If you want to "knock the socks" off a Martha clone...it can't be done. The best you can do is to make a delicious dinner of good food well prepared.
I would buy a beef filet roast...around here theya re called a "chub" and about 2 1/2 pounds ought to be fine for just about 4 to 6.
Rub it with some fresh garilc, fresh ground pepper a little kosher salt and either roast in the oven or grill it...I like very rare, but you might prefer medium.
Serve it with a brandy blue cheese sauce, and top with toasted walnuts. slice the meat and serve s couple of small slices to each topped with the sauce and some walnuts.
How about roasted herbed fingerling potatoes as a side...just wash the potatoes, cut little slits in them, toss with oil, kosher salt and seasoned salt and roast.

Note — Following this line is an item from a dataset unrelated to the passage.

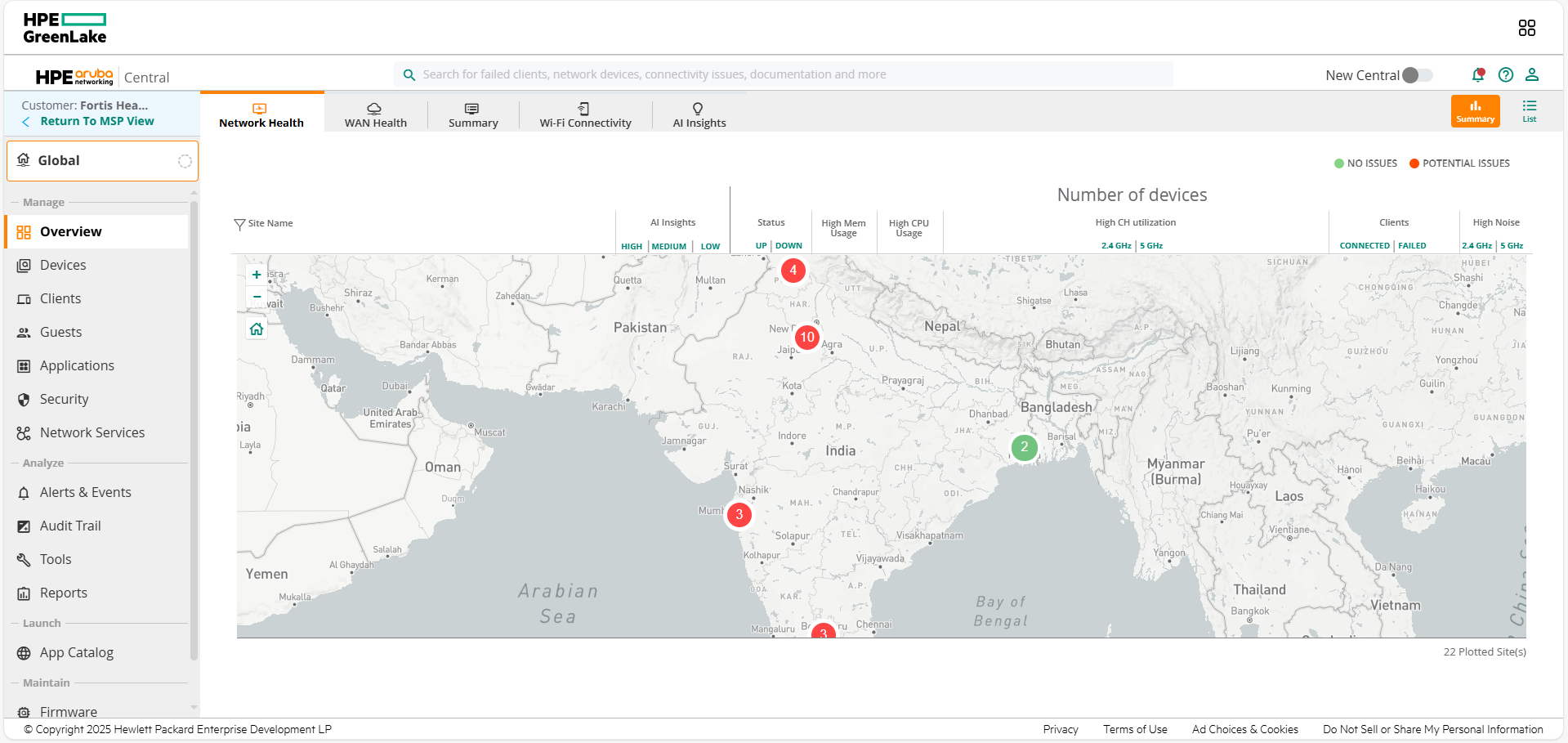1568x743 pixels.
Task: Expand the Global context selector
Action: pos(103,161)
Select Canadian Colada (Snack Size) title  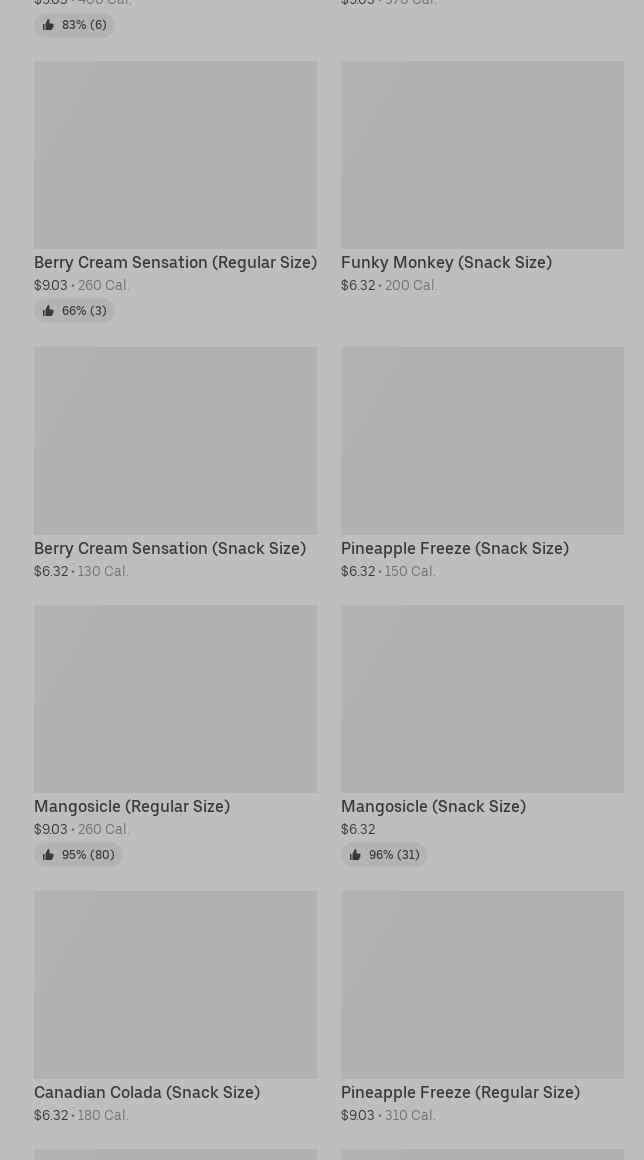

Toss on some fresh parsley when you serve them.
For a veggie...because it';s the season, I think of asparagus...perhaps pan browned in butter and oil with sesame seeds.
And how about a salad of butter lettuce with a simple rice vinegar and olive oil dressing topped with curls of Parm, Reggiano and your own toasted crutons.
Home made French bread for mopping up the sauce and something simple like flan with fresh strawberries for dessert.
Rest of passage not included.